Mr. STEVENSON: A lot of readers in my column on Slate wrote in to me about this ad because the original version of the ad just had the guy sort of, you know, running in this consumer frenzy, and then they changed the ad and added this voiceover where he says, just don't go overboard. And I think the idea is the ad felt a little bit out of step with the mood of the country and they realized that. The idea of being, in this consumer-frenzy and running out with your credit card, maybe wasn't touching on how we were feeling at the moment. And so they added that voiceover and of course, the song still says, I want it all, I want it now, but they just sort of hedged their bets a little bit.

(Soundbite of laughter)

WERTHEIMER: Obviously, car commercials have had to turn on a dime and there are a lot of ads around like this one.

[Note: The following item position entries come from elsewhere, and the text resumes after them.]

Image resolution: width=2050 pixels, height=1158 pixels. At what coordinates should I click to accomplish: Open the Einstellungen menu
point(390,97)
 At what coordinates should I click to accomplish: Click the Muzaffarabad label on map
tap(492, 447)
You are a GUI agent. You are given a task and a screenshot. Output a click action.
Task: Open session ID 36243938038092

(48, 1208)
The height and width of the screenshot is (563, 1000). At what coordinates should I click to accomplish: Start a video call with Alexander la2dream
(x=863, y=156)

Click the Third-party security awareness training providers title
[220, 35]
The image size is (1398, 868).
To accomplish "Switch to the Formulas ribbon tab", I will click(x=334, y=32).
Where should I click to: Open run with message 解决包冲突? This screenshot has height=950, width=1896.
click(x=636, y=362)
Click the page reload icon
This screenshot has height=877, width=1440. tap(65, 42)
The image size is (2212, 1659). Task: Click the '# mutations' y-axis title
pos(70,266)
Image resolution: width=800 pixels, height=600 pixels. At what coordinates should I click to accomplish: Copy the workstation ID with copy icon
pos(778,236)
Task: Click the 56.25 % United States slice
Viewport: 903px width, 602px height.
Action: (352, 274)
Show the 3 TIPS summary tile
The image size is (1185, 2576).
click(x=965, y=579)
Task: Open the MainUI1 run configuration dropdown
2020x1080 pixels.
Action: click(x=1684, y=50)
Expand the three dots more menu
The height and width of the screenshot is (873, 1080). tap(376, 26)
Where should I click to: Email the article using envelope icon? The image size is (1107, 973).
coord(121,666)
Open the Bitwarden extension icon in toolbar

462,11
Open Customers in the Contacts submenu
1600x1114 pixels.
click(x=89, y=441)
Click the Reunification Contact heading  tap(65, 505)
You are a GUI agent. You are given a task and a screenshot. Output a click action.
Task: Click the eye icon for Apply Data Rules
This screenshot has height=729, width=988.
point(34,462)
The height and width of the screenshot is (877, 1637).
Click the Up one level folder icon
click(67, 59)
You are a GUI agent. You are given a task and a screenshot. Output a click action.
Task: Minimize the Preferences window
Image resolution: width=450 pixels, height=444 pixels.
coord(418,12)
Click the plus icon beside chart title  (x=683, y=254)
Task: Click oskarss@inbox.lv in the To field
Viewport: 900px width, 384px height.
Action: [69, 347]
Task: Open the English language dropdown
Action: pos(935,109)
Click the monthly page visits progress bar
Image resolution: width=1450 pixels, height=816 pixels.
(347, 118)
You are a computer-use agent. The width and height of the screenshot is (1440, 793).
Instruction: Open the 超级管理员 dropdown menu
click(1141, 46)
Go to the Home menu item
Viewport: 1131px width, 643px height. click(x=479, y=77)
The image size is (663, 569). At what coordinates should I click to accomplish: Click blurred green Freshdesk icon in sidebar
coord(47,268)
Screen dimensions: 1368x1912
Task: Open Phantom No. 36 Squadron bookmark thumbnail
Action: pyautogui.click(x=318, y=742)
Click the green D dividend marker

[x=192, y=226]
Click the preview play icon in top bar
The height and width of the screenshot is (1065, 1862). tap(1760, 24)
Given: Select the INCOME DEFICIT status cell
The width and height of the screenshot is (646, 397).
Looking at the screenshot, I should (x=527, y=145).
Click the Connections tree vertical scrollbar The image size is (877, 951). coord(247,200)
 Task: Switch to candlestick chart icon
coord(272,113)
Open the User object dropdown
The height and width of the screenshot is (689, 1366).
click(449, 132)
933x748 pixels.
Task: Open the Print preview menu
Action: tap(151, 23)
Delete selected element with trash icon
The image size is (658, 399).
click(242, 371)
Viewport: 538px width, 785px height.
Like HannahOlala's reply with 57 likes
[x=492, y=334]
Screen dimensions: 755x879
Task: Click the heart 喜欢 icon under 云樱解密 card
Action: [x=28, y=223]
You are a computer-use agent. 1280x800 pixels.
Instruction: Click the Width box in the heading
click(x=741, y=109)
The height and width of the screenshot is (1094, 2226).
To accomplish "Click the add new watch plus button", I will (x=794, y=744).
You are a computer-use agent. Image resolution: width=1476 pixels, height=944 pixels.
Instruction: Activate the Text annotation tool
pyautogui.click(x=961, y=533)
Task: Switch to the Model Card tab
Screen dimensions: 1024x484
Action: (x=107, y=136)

(Soundbite of car commercial)

Unidentified Man #5: Let's refuel America.

Unidentified Man #6: Announcing the Chrysler Jeep $2.99 gas guarantee.

Unidentified Man #5: Right now when you buy or lease most Chrysler or Jeep vehicles, you'll pay just $2.99 a gallon per gas or diesel...

WERTHEIMER: It feels like these ads showed up right away when gas prices started to zoom. I mean, can they really make decisions about ad campaigns and produce them and just do it suddenly like this?

Mr. STEVENSON: Oh, sure. They can do a pretty quick turnaround. With car brands, some brands like, say, a Mercedes, are never going to advertise on price. Their brand isn't about getting a bargain. Other brands, no matter what the economic situation is, they're always going to advertise on price. But for brands in the middle, they'll shift their emphasis back and forth. But in times like these they might fall back on emphasizing the mileage because people are really concerned about those four-dollar gas prices.

WERTHEIMER: Ad critic Seth Stevenson from Slate. Thanks very much

Mr. STEVENSON: Thank you.

WERTHEIMER: You're listening to Weekend Edition from NPR News.